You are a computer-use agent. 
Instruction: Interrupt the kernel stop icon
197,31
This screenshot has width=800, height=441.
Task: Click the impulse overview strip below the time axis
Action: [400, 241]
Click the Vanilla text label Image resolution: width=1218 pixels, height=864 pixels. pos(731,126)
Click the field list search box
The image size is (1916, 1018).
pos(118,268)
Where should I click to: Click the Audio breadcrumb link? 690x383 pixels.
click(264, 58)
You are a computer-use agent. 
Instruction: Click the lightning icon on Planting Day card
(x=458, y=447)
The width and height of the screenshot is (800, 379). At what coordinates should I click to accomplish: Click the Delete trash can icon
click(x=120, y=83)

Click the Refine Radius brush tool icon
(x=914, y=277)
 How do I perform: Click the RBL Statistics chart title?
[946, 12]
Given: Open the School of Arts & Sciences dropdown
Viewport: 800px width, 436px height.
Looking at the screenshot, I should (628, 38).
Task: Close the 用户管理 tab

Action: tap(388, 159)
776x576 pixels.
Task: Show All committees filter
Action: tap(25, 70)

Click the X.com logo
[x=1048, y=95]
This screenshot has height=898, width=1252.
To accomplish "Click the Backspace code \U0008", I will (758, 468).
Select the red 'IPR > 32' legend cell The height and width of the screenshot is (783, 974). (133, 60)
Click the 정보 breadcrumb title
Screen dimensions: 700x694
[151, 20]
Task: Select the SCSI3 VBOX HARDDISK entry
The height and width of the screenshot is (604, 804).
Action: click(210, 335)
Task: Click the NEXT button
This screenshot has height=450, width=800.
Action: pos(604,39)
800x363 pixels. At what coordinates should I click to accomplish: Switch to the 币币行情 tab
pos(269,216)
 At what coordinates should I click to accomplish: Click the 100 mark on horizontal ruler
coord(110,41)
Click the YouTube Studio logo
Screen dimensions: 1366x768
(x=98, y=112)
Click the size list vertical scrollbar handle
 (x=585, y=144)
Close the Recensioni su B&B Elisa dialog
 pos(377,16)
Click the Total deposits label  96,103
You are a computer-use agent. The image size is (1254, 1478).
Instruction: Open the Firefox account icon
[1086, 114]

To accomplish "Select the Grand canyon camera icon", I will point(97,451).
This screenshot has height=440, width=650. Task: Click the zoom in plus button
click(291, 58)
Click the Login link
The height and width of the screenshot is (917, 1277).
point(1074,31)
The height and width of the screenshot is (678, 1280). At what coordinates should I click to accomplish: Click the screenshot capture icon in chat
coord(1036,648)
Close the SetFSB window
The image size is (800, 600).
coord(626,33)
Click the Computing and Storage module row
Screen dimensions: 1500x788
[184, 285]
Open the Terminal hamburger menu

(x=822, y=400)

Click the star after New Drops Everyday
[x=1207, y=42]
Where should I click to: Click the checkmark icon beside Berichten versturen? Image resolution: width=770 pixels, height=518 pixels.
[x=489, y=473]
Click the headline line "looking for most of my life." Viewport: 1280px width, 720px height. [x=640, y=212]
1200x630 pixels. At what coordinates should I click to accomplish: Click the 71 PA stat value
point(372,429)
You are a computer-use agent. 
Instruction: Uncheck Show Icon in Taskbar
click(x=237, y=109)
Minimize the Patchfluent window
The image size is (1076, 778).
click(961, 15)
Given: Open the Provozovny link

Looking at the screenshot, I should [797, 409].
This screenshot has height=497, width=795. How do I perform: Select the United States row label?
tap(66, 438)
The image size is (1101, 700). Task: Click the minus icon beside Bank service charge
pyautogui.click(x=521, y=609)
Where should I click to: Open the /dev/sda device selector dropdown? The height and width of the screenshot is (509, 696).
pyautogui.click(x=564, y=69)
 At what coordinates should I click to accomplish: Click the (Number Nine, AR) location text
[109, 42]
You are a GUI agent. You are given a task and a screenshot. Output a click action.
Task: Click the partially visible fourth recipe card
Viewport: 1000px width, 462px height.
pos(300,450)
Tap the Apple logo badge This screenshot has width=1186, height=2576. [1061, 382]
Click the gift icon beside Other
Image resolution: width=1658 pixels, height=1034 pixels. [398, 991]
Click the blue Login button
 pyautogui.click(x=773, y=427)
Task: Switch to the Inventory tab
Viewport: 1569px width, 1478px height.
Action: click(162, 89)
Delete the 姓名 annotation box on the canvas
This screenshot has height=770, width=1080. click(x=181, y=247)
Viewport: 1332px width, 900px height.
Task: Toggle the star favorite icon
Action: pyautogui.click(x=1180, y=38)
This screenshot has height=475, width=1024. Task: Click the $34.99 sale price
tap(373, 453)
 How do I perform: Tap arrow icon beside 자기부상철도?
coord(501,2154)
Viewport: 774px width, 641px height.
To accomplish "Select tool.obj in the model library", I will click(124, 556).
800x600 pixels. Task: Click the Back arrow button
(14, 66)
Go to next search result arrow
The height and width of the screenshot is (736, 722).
....................
Repeat the material above exactly and in full.

You are a computer-use agent. 
Instruction: Interrupt the kernel stop icon
197,31
This screenshot has width=800, height=441.
Task: Click the impulse overview strip below the time axis
Action: [400, 241]
Click the Vanilla text label Image resolution: width=1218 pixels, height=864 pixels. pos(731,126)
Click the field list search box
The image size is (1916, 1018).
pos(118,268)
Where should I click to: Click the Audio breadcrumb link? 690x383 pixels.
click(264, 58)
You are a computer-use agent. 
Instruction: Click the lightning icon on Planting Day card
(x=458, y=447)
The width and height of the screenshot is (800, 379). At what coordinates should I click to accomplish: Click the Delete trash can icon
click(x=120, y=83)

Click the Refine Radius brush tool icon
(x=914, y=277)
 How do I perform: Click the RBL Statistics chart title?
[946, 12]
Given: Open the School of Arts & Sciences dropdown
Viewport: 800px width, 436px height.
Looking at the screenshot, I should (628, 38).
Task: Close the 用户管理 tab

Action: tap(388, 159)
776x576 pixels.
Task: Show All committees filter
Action: tap(25, 70)

Click the X.com logo
[x=1048, y=95]
This screenshot has height=898, width=1252.
To accomplish "Click the Backspace code \U0008", I will (758, 468).
Select the red 'IPR > 32' legend cell The height and width of the screenshot is (783, 974). (133, 60)
Click the 정보 breadcrumb title
Screen dimensions: 700x694
[151, 20]
Task: Select the SCSI3 VBOX HARDDISK entry
The height and width of the screenshot is (604, 804).
Action: click(210, 335)
Task: Click the NEXT button
This screenshot has height=450, width=800.
Action: pos(604,39)
800x363 pixels. At what coordinates should I click to accomplish: Switch to the 币币行情 tab
pos(269,216)
 At what coordinates should I click to accomplish: Click the 100 mark on horizontal ruler
coord(110,41)
Click the YouTube Studio logo
Screen dimensions: 1366x768
(x=98, y=112)
Click the size list vertical scrollbar handle
 (x=585, y=144)
Close the Recensioni su B&B Elisa dialog
 pos(377,16)
Click the Total deposits label  96,103
You are a computer-use agent. The image size is (1254, 1478).
Instruction: Open the Firefox account icon
[1086, 114]

To accomplish "Select the Grand canyon camera icon", I will point(97,451).
This screenshot has height=440, width=650. Task: Click the zoom in plus button
click(291, 58)
Click the Login link
The height and width of the screenshot is (917, 1277).
point(1074,31)
The height and width of the screenshot is (678, 1280). At what coordinates should I click to accomplish: Click the screenshot capture icon in chat
coord(1036,648)
Close the SetFSB window
The image size is (800, 600).
coord(626,33)
Click the Computing and Storage module row
Screen dimensions: 1500x788
[184, 285]
Open the Terminal hamburger menu

(x=822, y=400)

Click the star after New Drops Everyday
[x=1207, y=42]
Where should I click to: Click the checkmark icon beside Berichten versturen? Image resolution: width=770 pixels, height=518 pixels.
[x=489, y=473]
Click the headline line "looking for most of my life." Viewport: 1280px width, 720px height. [x=640, y=212]
1200x630 pixels. At what coordinates should I click to accomplish: Click the 71 PA stat value
point(372,429)
You are a computer-use agent. 
Instruction: Uncheck Show Icon in Taskbar
click(x=237, y=109)
Minimize the Patchfluent window
The image size is (1076, 778).
click(961, 15)
Given: Open the Provozovny link

Looking at the screenshot, I should [797, 409].
This screenshot has height=497, width=795. How do I perform: Select the United States row label?
tap(66, 438)
The image size is (1101, 700). Task: Click the minus icon beside Bank service charge
pyautogui.click(x=521, y=609)
Where should I click to: Open the /dev/sda device selector dropdown? The height and width of the screenshot is (509, 696).
pyautogui.click(x=564, y=69)
 At what coordinates should I click to accomplish: Click the (Number Nine, AR) location text
[109, 42]
You are a GUI agent. You are given a task and a screenshot. Output a click action.
Task: Click the partially visible fourth recipe card
Viewport: 1000px width, 462px height.
pos(300,450)
Tap the Apple logo badge This screenshot has width=1186, height=2576. [1061, 382]
Click the gift icon beside Other
Image resolution: width=1658 pixels, height=1034 pixels. [398, 991]
Click the blue Login button
 pyautogui.click(x=773, y=427)
Task: Switch to the Inventory tab
Viewport: 1569px width, 1478px height.
Action: click(162, 89)
Delete the 姓名 annotation box on the canvas
This screenshot has height=770, width=1080. click(x=181, y=247)
Viewport: 1332px width, 900px height.
Task: Toggle the star favorite icon
Action: pyautogui.click(x=1180, y=38)
This screenshot has height=475, width=1024. Task: Click the $34.99 sale price
tap(373, 453)
 How do I perform: Tap arrow icon beside 자기부상철도?
coord(501,2154)
Viewport: 774px width, 641px height.
To accomplish "Select tool.obj in the model library", I will click(124, 556).
800x600 pixels. Task: Click the Back arrow button
(14, 66)
Go to next search result arrow
The height and width of the screenshot is (736, 722).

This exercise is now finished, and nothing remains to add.